» **Exercise**: Below are entries; copy exactly the lines from the one with "Select persona photo" through the one with "You are a computer-use", both included, and leave out the rest.

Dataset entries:
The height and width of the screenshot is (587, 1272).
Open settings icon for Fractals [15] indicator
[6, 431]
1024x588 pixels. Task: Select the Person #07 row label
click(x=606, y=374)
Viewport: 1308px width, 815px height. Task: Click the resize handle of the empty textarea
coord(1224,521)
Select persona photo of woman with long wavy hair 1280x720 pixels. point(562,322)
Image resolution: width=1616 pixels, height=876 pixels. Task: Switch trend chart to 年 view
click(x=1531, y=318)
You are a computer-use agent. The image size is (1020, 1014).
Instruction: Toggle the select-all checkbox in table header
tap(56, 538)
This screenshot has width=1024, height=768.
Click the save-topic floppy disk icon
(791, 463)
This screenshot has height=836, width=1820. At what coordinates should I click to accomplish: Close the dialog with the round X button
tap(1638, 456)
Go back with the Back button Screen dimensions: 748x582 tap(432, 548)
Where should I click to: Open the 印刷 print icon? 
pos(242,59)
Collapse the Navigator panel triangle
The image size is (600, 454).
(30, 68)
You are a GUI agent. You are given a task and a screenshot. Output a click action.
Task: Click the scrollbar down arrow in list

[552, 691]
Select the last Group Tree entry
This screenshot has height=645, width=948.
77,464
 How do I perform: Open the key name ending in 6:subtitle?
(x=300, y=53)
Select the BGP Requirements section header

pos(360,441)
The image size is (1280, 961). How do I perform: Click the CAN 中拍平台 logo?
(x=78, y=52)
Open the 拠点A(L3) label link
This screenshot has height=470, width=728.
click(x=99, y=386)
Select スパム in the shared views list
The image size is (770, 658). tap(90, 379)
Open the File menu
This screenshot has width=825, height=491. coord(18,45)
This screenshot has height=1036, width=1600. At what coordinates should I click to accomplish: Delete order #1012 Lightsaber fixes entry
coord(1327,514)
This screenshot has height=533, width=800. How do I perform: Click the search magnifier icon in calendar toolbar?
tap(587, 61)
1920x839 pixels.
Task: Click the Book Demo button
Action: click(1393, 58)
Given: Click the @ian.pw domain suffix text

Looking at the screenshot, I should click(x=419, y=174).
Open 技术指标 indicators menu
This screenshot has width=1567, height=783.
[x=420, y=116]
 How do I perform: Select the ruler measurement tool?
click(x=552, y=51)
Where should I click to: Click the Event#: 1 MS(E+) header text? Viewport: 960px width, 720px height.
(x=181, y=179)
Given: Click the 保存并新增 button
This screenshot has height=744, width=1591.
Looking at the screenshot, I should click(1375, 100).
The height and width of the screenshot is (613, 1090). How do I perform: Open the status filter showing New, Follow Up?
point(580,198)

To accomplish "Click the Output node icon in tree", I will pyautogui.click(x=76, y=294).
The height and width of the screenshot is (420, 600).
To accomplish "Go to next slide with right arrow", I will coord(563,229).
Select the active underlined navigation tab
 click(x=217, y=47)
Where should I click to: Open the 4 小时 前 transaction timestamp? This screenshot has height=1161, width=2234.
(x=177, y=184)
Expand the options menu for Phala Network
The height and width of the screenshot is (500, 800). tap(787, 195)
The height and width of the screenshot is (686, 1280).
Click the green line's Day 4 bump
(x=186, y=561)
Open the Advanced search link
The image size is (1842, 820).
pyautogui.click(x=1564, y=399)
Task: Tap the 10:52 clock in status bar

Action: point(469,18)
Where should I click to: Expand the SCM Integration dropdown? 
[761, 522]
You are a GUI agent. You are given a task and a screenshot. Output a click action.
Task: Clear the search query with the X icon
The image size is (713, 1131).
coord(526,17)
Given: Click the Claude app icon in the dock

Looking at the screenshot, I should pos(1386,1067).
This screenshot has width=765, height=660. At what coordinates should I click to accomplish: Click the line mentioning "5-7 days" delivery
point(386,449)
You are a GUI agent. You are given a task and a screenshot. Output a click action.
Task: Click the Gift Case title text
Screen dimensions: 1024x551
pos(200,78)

» **Task response**:
Select persona photo of woman with long wavy hair 1280x720 pixels. point(562,322)
Image resolution: width=1616 pixels, height=876 pixels. Task: Switch trend chart to 年 view
click(x=1531, y=318)
You are a computer-use agent. The image size is (1020, 1014).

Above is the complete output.